ŚwiatFala stulecia na Pacyfiku

Fala stulecia na Pacyfiku

Fala stulecia na północno-zachodnim Pacyfiku powinna osiągnąć wysokość 16,8 metra - twierdzą naukowcy, którzy zaobserwowali stałą tendencję zwiększania się wysokości fal morskich. Zalewają one wybrzeża i przyspieszają erozję - podaje internetowy serwis EurekAlert.

27.01.2010 13:07

Z najnowszych szacunków wynika, że najwyższe fale mogą osiągać 14 metrów. Wykorzystując skomplikowane techniki obliczania niestatecznych wysokości fal, badacze twierdzą, że fala stulecia powinna osiągnąć 16,8 metra. Ostatni rekord zarejestrowany w 1996 roku wynosił 10,5 metra.

Grudzień i styczeń to miesiące, w których najczęściej występują ekstremalne fale, ale - jak twierdzą naukowcy - także latem fale są znacząco wyższe. Specjaliści ze Stanowego Uniwersytetu w Oregonie nie są pewni, czy te zmiany w wysokości fal są spowodowane zmianami klimatycznymi.

- Tempo zalewania nabrzeży wzrosło w kilku ostatnich dziesięcioleciach i prawie na pewno będzie się zwiększać. Na północno-zachodnim Pacyfiku są warunki do powstawania najwyższych fal i dane wskazują, że tendencja ta będzie się nasilała - powiedział docent Peter Ruggiero ze Stanowego Uniwersytetu w Oregonie.

- Wyższe fale mogą powstawać w efekcie m.in. zmian intensywności sztormów i silniejszych wiatrów.
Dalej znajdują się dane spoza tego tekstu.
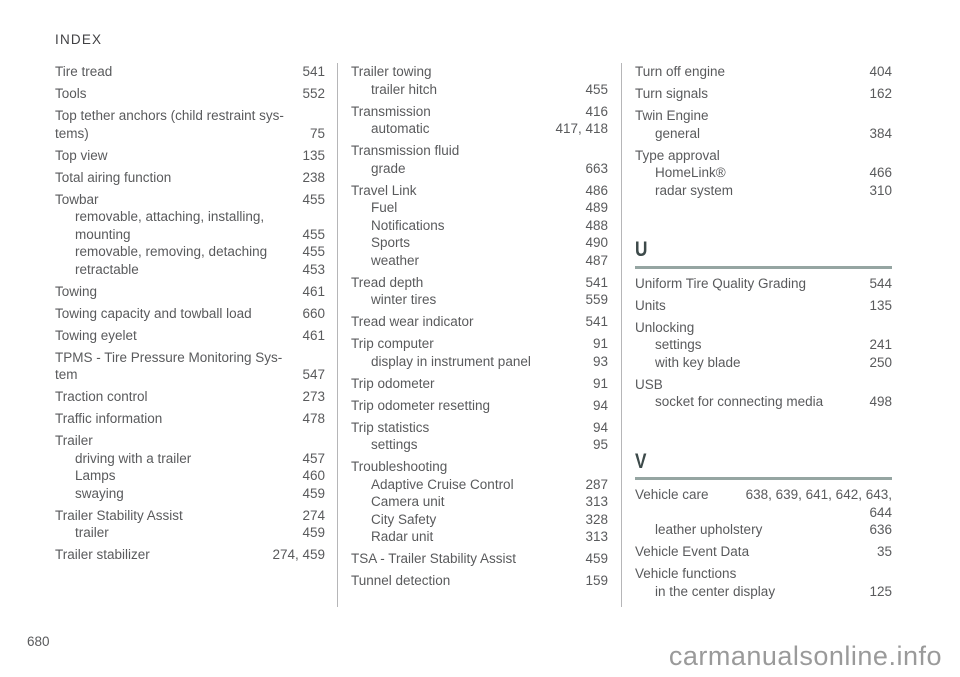 The image size is (960, 677). What do you see at coordinates (169, 366) in the screenshot?
I see `entry-label: TPMS - Tire Pressure Monitoring Sys- tem` at bounding box center [169, 366].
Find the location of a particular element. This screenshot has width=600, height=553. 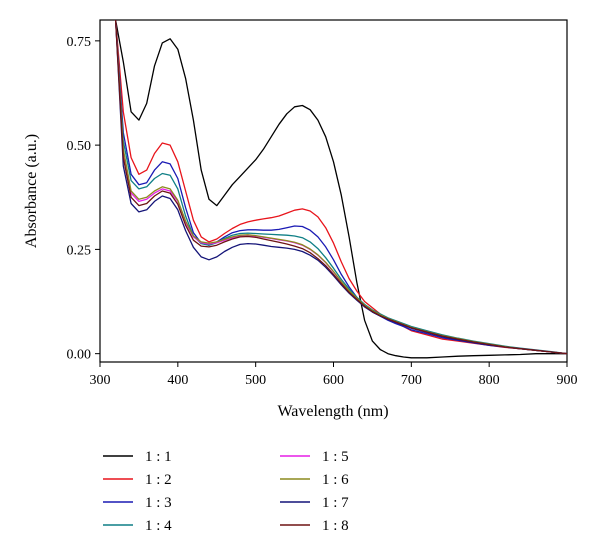

legend-label-8: 1 : 8 is located at coordinates (336, 526).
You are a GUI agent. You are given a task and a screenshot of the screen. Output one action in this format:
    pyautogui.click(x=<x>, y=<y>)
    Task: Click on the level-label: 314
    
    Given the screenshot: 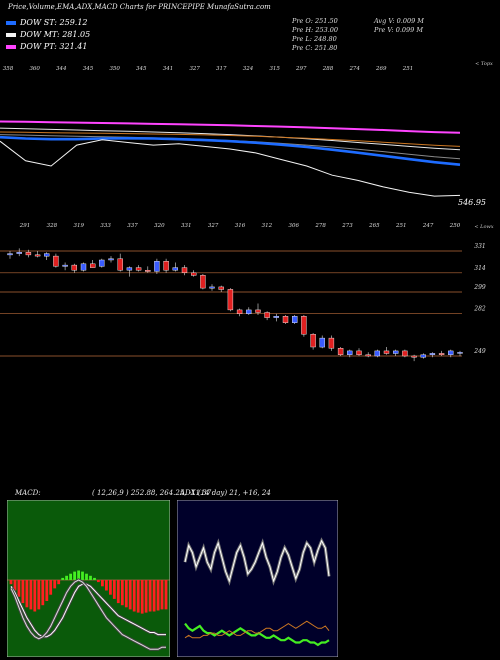 What is the action you would take?
    pyautogui.click(x=480, y=268)
    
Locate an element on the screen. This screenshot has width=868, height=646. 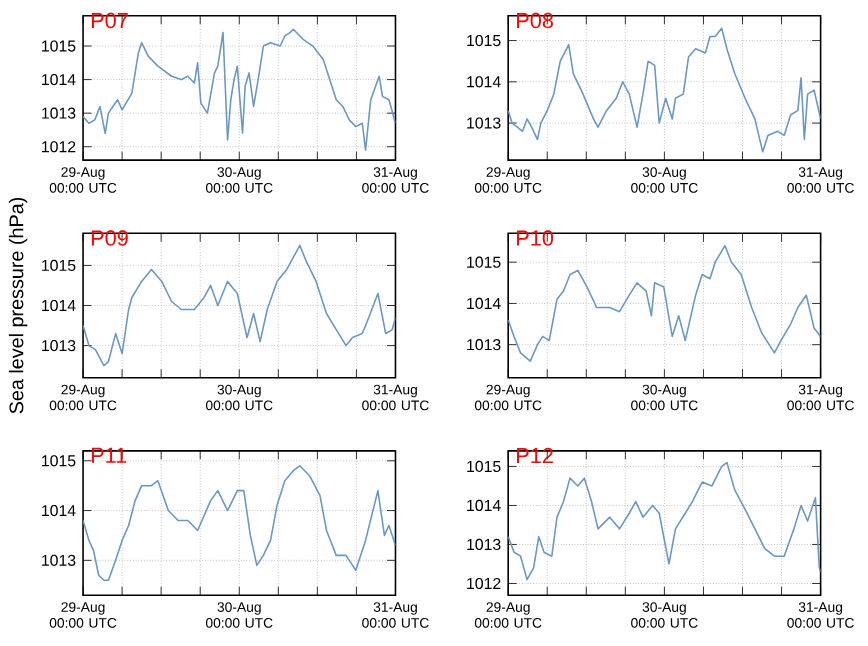
chart-title: P11 is located at coordinates (109, 455).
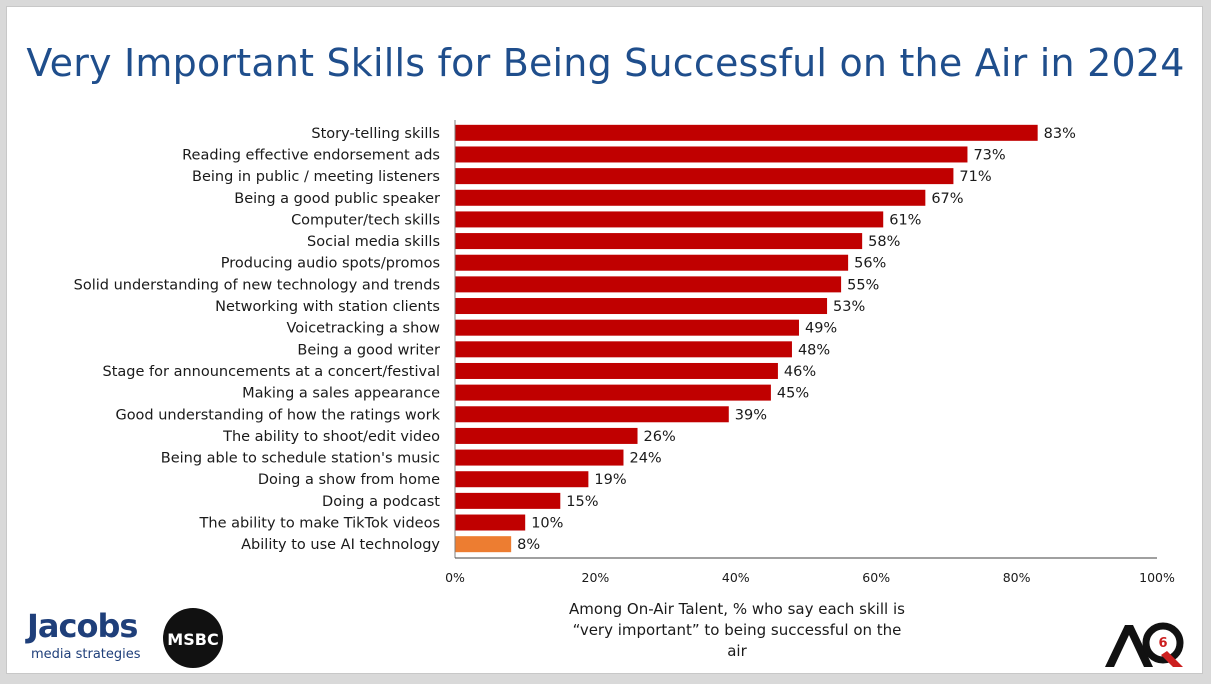  Describe the element at coordinates (1157, 578) in the screenshot. I see `x-tick-label: 100%` at that location.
Są one prawdopodobnie związane z globalnym ociepleniem ale mogą także być efektem czasowych zmian klimatycznych jak np. Dekadalna Oscylacja Pacyficzna. Nie możemy jednak stwierdzić tego ze stuprocentową pewnością ze względu na zbyt małą liczbę zapisów. Ale jedno jest jasne: zdarzają się coraz większe fale - powiedział Ruggiero.
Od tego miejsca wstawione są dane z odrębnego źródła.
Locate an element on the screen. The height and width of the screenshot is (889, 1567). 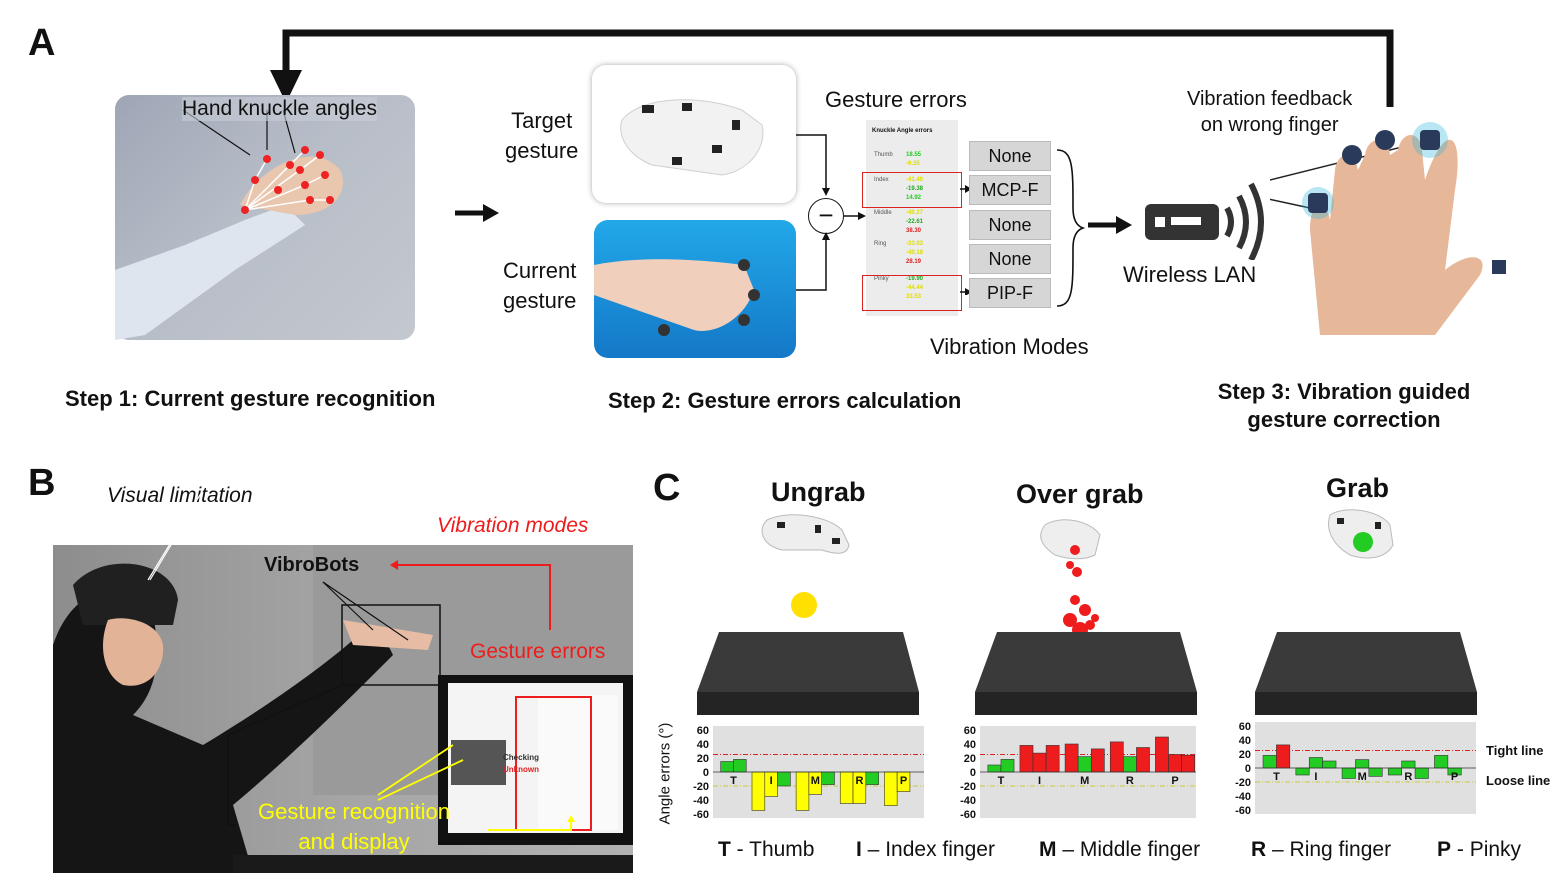
mode-box-pinky: PIP-F is located at coordinates (1010, 293).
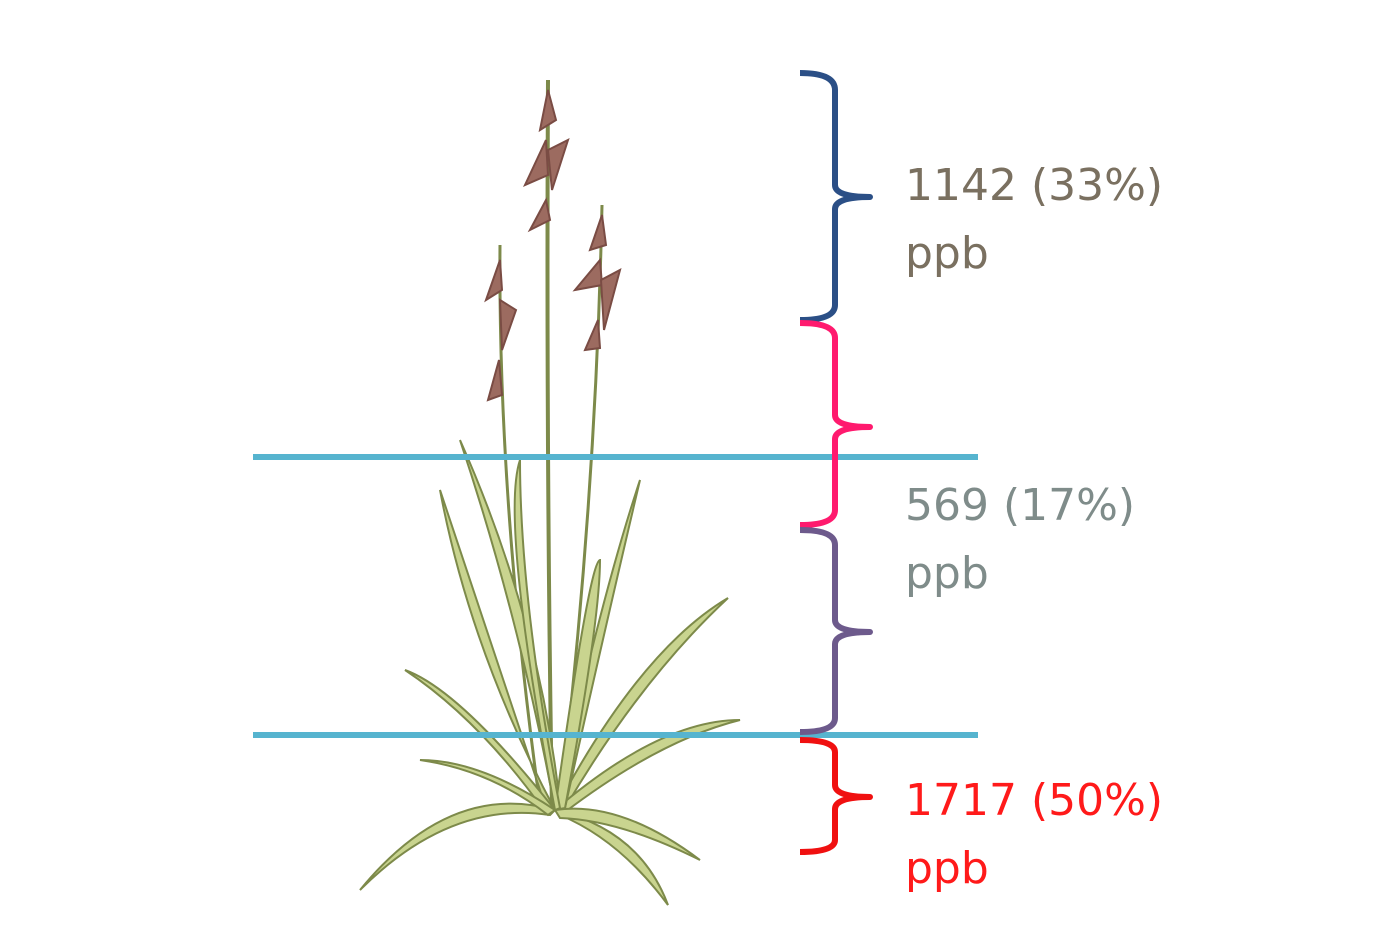 The width and height of the screenshot is (1390, 929). What do you see at coordinates (1020, 506) in the screenshot?
I see `amount-label: 569 (17%)` at bounding box center [1020, 506].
Co ok. 25-35 lat Pacyfik "przechodzi" dwie zupełnie różne fazy: dodatnią i ujemną. W czasie pierwszej notuje się większą liczbę anomalii El Nino, czego konsekwencją jest wzrost temperatur. Zwiększa się więc parowanie, a to prowadzi do wzrostu temperatury globalnej. W fazie ujemnej jest większa liczba anomalii La Nina, kiedy temperatury spadają.

Coraz większe fale mają dwu- lub trzykrotnie większą siłę erozji, zalewania nabrzeży i innych zniszczeń, w miarę jak podnosi się poziom mórz i oceanów w ciągu ostatnich kilku dziesięcioleci.
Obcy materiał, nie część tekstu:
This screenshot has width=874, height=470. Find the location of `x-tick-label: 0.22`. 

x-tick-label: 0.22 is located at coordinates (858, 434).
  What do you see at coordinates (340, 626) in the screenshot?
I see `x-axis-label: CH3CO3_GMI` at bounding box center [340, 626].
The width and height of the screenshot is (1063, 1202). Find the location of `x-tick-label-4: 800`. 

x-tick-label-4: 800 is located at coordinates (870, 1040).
Zdaniem naukowców, trudno w tej chwili przewidzieć, jaka będzie skala zniszczeń spowodowanych przez większe fale. - Niektóre skutki widać już dziś - powiedział Ruggiero. Przykładem jest Neskowin w USA, które już ma problemy z wysokimi falami i erozją wybrzeża - dodał.

- Wybiegając w przyszłość, społeczności zamieszkujące wybrzeża muszą mieć plan przeciwdziałania większym falom i erozji, a także jak należy zarządzać terytoriami przybrzeżnymi - podkreśla naukowiec.